My first story for VTDigger.org ran on May 11, 2011. Twelve weeks, 37 bylines, and 25,000 words later, my internship is finished.
I’m not in journalism because I aspired as a young boy to spend my mornings in the Vermont State House covering three-hour policy meetings and listening as lawyers debated for over 30 minutes the meaning of a single phrase.
But walking the streets of Montpelier and the hallways of state office buildings or wherever our governor’s next press conference might be, I learned my state from a different angle. One hopes that politicians see issues from the same side of an issue as everyone else, but they don’t. Lawmakers and lawyers will fight over the meaning of one simple phrase for 30 minutes because while it’s only a phrase to me, it’s the quality of life of hundreds or thousands of people who look to them, the government, for an answer.
I learned to see the governor, one of only fifty in America (an obvious fact that still brings me pause every time I step into the room with him), is human. A man who can make mistakes, but more importantly, make decisions because he feels in his gut – without always looking at numbers or bulleted lists or commission reports – that people need this. I grew up 0.47 miles from the governor’s office, but it took me 21 years and the right internship to realize this.
If I had to guess how many times I heard my editor, Anne Galloway, say “If you only take away one thing from this summer…” it’s definitely be more than just the once. But if I only take one thing away from this summer, really, it’s that no matter how much research I do, how many interviews I conduct, or how many meetings I attend, I’ll never write the perfect story. Writing alongside my fellow intern Eli Sherman (literally – we shared a desk), Anne, and the other journalists covering Vermont policy and politics, I saw stories written three different ways about the same thing. And I saw stories about three different things all come from a single event. Sometimes I’d see a story about an event I’d passed up and realize it would have been the best story I wrote all summer. The good stories aren’t always where you expect them, and the good become the best sometimes by chance and sometimes because of that one extra phone call.
People on the outside of VTDigger know Anne by her byline, the back of her head in press conference footage on the local evening news, or her phone calls. The only way to truly know an editor, though, is by dragging your chair into their office, sitting over their shoulder, and watching them tear apart – with a precision that to the untrained eye looks remarkably similar to reckless abandon – your day’s work. It took me a good few weeks to write a lede (the first sentence of a story) that Anne didn’t promptly delete. It was painful to watch much of the time, but the education I got looking over Anne’s shoulder as she restructured and reworked my stories was the best journalistic education I’ve had so far. And I go to a journalism school for upwards of $40,000 a year. Anne has an uncanny precision and ability to articulate exactly what the story is without sounding too convoluted or worse: making an incorrect statement in an effort to be direct. I feel lucky to have written for her this summer.

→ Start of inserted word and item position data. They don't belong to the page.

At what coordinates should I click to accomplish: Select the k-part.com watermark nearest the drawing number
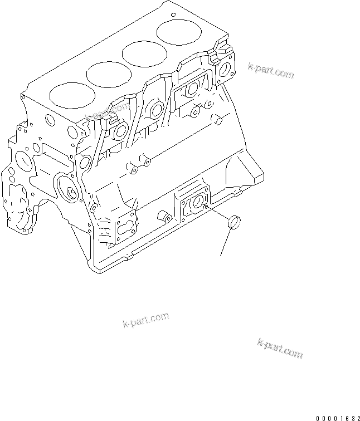tap(280, 347)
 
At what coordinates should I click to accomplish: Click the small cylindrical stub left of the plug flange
tap(164, 216)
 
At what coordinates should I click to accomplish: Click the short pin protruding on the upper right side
tap(218, 121)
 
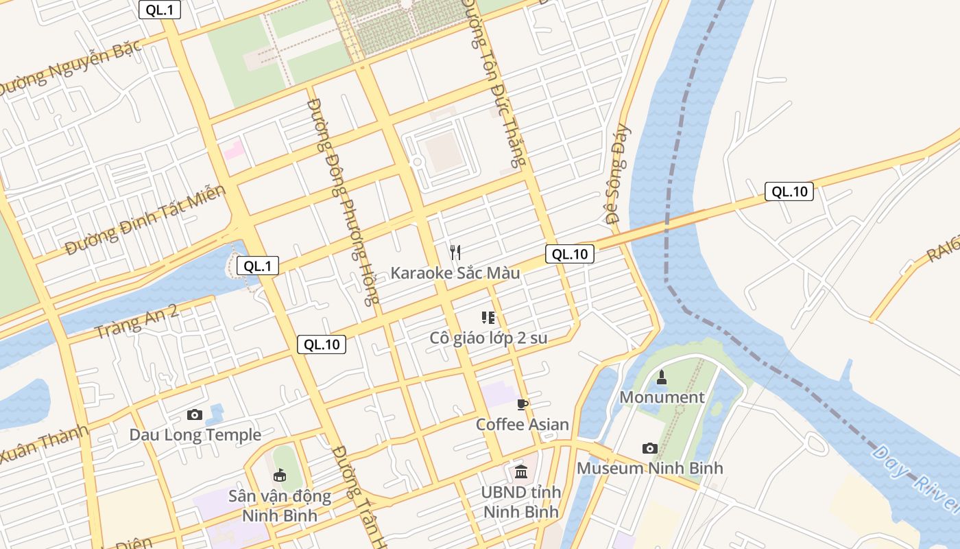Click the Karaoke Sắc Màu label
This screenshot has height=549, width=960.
click(455, 272)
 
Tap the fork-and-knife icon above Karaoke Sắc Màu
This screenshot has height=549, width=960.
click(455, 252)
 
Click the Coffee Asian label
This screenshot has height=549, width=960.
click(523, 424)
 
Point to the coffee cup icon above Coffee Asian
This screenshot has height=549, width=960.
click(523, 404)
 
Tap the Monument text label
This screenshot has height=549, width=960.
click(662, 397)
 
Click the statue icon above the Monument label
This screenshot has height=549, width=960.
click(662, 377)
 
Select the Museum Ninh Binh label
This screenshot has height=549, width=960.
click(649, 468)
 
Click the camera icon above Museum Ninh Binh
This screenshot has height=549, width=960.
click(649, 448)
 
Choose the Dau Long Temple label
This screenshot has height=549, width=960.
click(195, 434)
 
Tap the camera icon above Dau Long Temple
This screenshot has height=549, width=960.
click(195, 414)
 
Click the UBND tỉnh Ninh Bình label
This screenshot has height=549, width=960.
click(520, 502)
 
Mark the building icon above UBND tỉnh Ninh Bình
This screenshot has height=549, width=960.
click(521, 472)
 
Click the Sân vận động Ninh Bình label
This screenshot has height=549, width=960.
click(280, 505)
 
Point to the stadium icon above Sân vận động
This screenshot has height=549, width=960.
click(280, 475)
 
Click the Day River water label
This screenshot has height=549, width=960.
click(916, 480)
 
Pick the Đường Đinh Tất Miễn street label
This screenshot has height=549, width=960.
click(145, 220)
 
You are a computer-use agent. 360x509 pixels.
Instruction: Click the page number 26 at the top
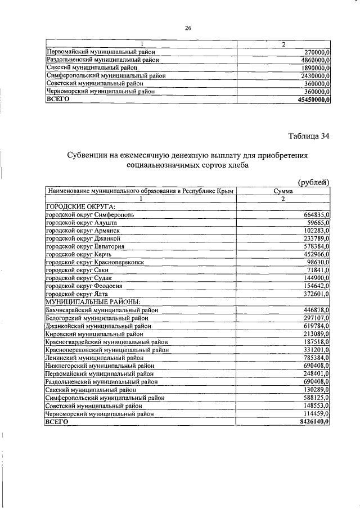(188, 28)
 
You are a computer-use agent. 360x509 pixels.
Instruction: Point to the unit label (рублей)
(313, 181)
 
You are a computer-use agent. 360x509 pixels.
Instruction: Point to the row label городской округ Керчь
(79, 254)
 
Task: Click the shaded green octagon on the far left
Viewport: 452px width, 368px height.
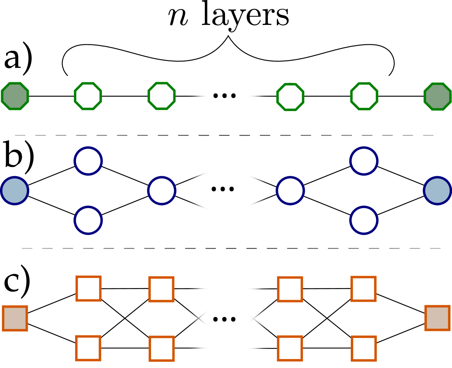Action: point(15,96)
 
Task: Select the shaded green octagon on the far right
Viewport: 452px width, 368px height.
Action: point(438,96)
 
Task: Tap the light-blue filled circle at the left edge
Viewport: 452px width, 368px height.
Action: point(14,191)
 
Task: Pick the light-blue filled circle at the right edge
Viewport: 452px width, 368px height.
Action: point(438,191)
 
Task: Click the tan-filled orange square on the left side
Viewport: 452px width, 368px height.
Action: point(15,318)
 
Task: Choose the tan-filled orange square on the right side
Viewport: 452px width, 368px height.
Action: point(438,318)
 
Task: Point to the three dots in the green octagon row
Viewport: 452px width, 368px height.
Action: point(225,96)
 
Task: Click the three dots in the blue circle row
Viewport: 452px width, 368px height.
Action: point(223,189)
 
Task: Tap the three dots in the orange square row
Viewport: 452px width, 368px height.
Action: point(225,320)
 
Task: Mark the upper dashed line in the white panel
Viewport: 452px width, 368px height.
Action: point(228,136)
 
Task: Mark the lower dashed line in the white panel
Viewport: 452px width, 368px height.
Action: point(228,248)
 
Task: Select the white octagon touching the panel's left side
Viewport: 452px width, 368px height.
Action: point(162,96)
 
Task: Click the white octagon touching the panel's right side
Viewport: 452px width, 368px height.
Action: point(290,97)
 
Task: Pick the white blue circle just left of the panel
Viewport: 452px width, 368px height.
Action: point(162,191)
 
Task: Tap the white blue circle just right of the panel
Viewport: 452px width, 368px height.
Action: point(290,191)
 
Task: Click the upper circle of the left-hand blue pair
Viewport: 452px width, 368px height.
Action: point(88,161)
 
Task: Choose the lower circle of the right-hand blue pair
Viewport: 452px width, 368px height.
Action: point(364,220)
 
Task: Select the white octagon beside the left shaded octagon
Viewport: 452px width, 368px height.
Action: point(88,96)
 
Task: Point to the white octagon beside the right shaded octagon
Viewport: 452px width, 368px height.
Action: point(364,96)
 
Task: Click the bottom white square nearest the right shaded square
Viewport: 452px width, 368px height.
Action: point(364,349)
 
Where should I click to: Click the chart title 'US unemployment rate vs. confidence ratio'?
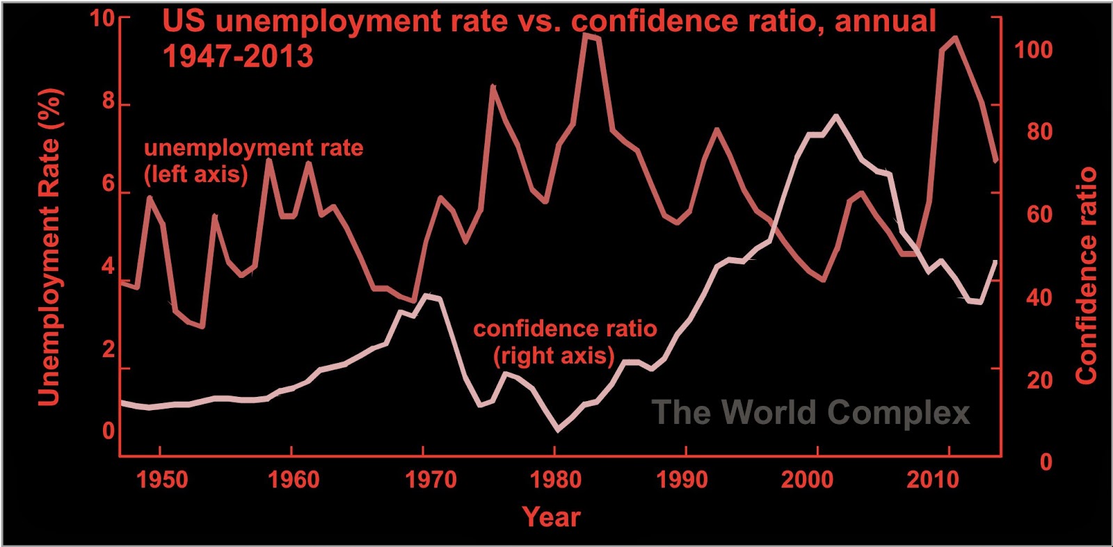coord(549,22)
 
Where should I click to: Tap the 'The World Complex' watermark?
coord(810,412)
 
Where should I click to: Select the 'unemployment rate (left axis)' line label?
coord(253,161)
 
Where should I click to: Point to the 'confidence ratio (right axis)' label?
coord(565,342)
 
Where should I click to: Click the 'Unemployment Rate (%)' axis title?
coord(49,247)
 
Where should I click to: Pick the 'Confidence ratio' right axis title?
coord(1086,275)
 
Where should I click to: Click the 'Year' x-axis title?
coord(551,517)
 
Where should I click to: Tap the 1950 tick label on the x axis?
coord(162,480)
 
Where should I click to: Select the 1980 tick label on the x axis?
coord(554,480)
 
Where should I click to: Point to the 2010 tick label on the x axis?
coord(933,480)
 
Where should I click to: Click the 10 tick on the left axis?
coord(102,19)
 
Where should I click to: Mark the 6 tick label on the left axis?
coord(108,185)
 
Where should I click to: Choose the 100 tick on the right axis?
coord(1033,50)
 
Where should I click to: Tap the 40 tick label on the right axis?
coord(1039,297)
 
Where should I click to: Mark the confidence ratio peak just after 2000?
coord(835,117)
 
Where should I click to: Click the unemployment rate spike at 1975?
coord(493,87)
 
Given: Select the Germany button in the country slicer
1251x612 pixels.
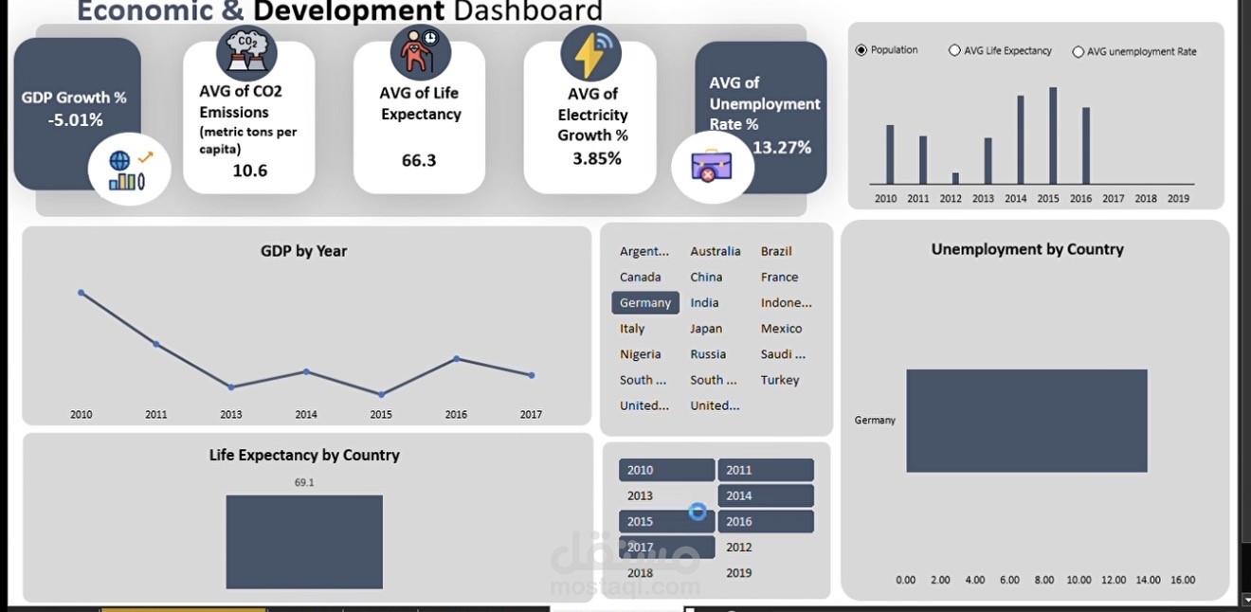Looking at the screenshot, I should click(645, 303).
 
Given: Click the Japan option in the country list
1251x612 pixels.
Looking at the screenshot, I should click(706, 329).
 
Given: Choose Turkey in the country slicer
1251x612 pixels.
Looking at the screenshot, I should click(780, 380).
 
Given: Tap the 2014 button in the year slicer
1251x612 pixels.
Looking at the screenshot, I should click(765, 495).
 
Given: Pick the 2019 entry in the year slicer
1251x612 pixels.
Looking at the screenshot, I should click(739, 572).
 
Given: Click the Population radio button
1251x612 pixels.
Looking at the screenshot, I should click(861, 50).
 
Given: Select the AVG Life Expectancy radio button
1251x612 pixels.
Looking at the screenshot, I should click(954, 51).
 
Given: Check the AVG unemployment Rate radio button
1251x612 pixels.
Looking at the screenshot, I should click(1078, 52).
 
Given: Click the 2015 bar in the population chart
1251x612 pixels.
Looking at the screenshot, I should click(1053, 135).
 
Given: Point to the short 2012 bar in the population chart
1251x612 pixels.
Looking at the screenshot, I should click(955, 178).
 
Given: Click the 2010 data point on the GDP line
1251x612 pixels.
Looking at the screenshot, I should click(82, 293).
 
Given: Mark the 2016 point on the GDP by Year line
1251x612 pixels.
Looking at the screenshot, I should click(457, 358).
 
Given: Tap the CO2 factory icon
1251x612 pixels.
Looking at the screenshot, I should click(246, 52).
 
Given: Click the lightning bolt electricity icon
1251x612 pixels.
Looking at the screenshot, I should click(590, 54).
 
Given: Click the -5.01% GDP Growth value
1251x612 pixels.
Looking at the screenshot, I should click(76, 120).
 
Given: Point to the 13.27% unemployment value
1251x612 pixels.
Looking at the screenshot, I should click(782, 148).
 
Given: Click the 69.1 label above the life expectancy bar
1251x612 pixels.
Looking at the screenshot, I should click(304, 482).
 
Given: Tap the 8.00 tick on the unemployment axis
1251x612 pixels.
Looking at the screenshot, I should click(1044, 580).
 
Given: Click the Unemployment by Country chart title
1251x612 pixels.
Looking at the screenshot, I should click(1027, 249).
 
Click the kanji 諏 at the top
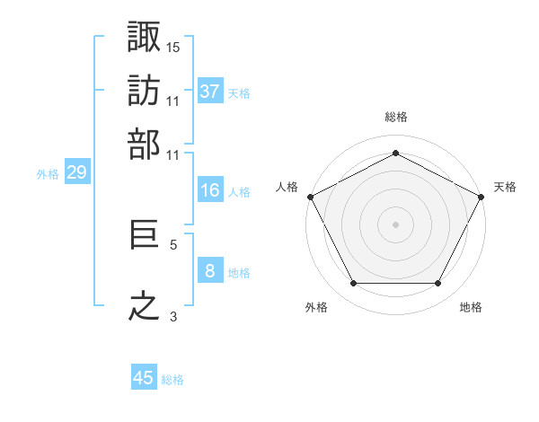pyautogui.click(x=145, y=37)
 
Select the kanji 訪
pyautogui.click(x=145, y=91)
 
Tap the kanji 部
pyautogui.click(x=145, y=144)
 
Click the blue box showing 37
pyautogui.click(x=210, y=92)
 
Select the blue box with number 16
pyautogui.click(x=210, y=190)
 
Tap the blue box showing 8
pyautogui.click(x=210, y=271)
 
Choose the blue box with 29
pyautogui.click(x=76, y=173)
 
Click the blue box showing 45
pyautogui.click(x=144, y=378)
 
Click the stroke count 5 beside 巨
pyautogui.click(x=173, y=243)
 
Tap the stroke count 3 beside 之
pyautogui.click(x=173, y=315)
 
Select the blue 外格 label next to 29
pyautogui.click(x=48, y=174)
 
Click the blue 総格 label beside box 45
pyautogui.click(x=173, y=380)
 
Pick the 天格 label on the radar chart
pyautogui.click(x=505, y=187)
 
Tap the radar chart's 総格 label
pyautogui.click(x=395, y=117)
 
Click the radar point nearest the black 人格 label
pyautogui.click(x=310, y=197)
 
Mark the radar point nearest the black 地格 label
pyautogui.click(x=438, y=284)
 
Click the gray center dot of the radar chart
pyautogui.click(x=395, y=224)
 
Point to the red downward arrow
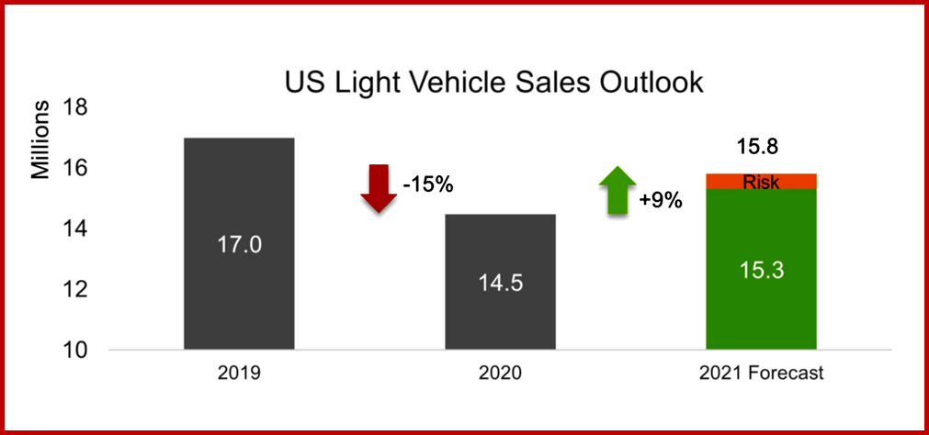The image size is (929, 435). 378,188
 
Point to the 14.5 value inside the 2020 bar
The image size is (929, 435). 500,283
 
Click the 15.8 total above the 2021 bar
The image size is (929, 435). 759,146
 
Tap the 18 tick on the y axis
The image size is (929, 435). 74,107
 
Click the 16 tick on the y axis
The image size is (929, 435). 74,168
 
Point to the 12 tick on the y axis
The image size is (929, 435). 74,289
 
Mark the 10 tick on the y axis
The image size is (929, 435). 74,350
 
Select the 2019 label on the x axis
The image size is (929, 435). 240,374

I learned more about photojournalism than I thought there was to know in the arena of taking pictures of press conferences and political meetings from Josh Larkin, VTDigger’s head honcho of technology, design, and photo (and cool hats, but he doesn’t put that on the business cards).
The newsroom, despite being roughly the same size as some of the jail cells we saw on our prison tour of Southern State Correctional Facility in Springfield, Vt., was the best place I’ve ever worked. Walking in every morning, I was ready for something new and different. Almost every morning, I got it. From prison tours to digital nature walks to press conferences with the governor, every day was a new experience. If I began my summer with any doubt in my mind that I want to spend my life as a journalist, it has since disappeared.